In the conventional discharge power supply apparatus, the inverter circuit 52 is controlled at the maximum pulse width at the start of the discharge, and a trigger voltage of 1000V is generated. The discharge load 56 is triggered by this 1000V trigger voltage, and after transition to the stationary discharge state, the voltage between the discharge electrodes of the discharge load 56 falls to approximately 500V, which is the stationary discharge voltage. Thus, the ON time ratio (pulse width) of the inverter circuit 52 must be made small.
However, when the ON time ratio of the inverter circuit 52 is made small, the peak value of the output current of the inverter circuit 52 increases, and because the effective value increases, there are the problems that the power loss of the switching elements in the inverter circuit 52 becomes large, and the heat of the switching elements and the winding loss of the transformer 53 increase.

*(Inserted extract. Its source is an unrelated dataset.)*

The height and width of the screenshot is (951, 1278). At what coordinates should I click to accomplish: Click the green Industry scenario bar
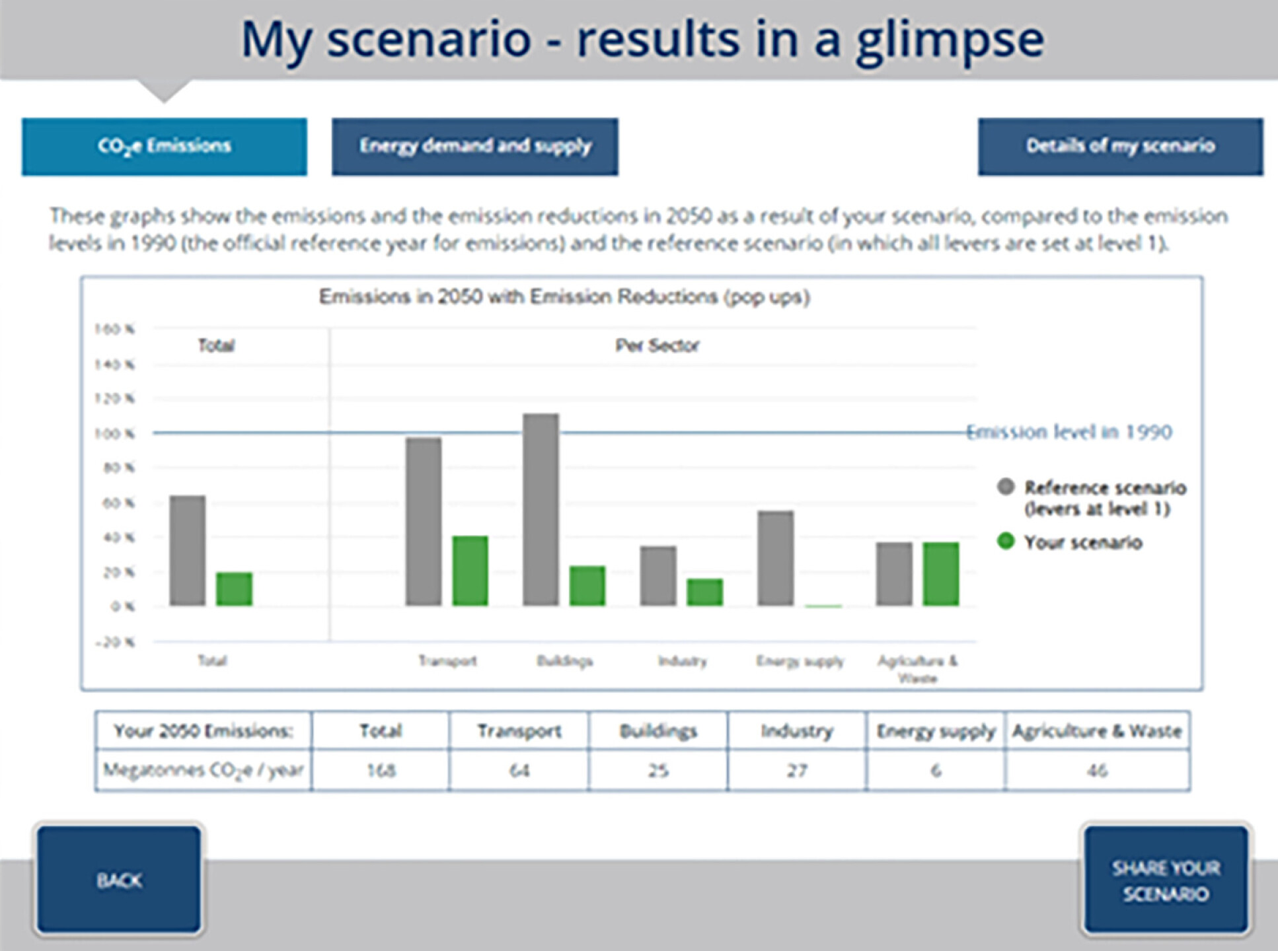(x=704, y=592)
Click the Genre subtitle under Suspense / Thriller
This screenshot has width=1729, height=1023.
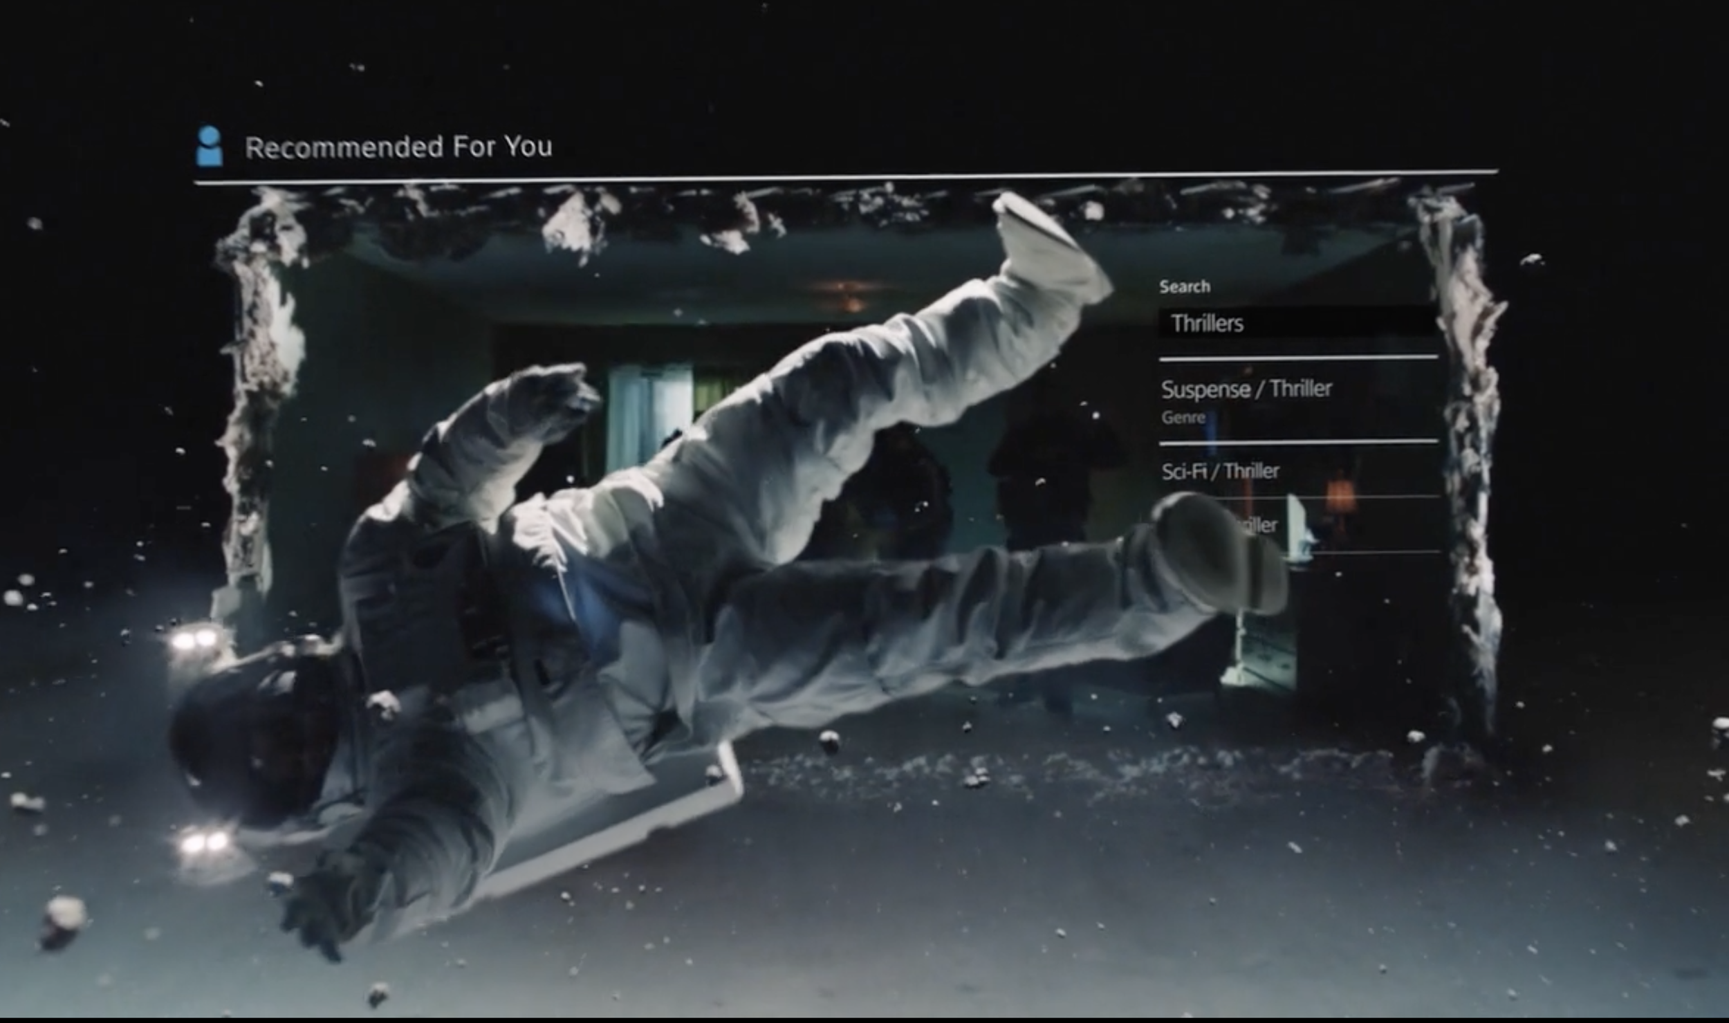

In order to eliminate these drawbacks, the apparatus shown in FIG. 14 has been proposed. In this apparatus, the essential elements identical to those in FIG. 13 are denoted by identical reference numerals, and their explanation is omitted. In this conventional apparatus, in addition to the secondary winding 53b, a second secondary winding 53c for supplying an approximately 500V trigger voltage is provided separately in the transformer 3. The voltage of this second secondary winding 53c is rectified by the trigger rectifier 57, and an approximately 500V voltage is applied to both terminals of a bypass diode 59 through the resistor 58. The 500V voltage at both terminals of the bypass diode 59 is superimposed on the 500V rectified voltage of the full-wave rectifier circuit 54, and an approximately 1000V voltage is supplied to the discharge load 56.
In this power supply apparatus, the discharge is started by the application of the trigger voltage, the bypass diode 59 becomes conductive after the transition to the stationary voltage, and the second secondary winding 53c is shorted. Thus, a resistor 58 for controlling the short-circuit current becomes necessary. During the stationary discharge, the resistor 58 consumes the wasted power, and this invites both the lowering of the efficiency and heat generation.
As can be understood from the above explanation, the conventional discharge power supply apparatus has the drawbacks that the structure and control are complicated, power loss occurs, and the cost is high.
It is an object of the present invention to provide an apparatus, in which, using a simple circuit configuration, the control method for the inverter circuit does not become complicated, a large trigger voltage can be supplied at the start of the discharge, and after the start of the stationary discharge, the apparatus can maintain the stationary discharge state while limiting as much as possible the peak of the current that flows through the inverter circuit.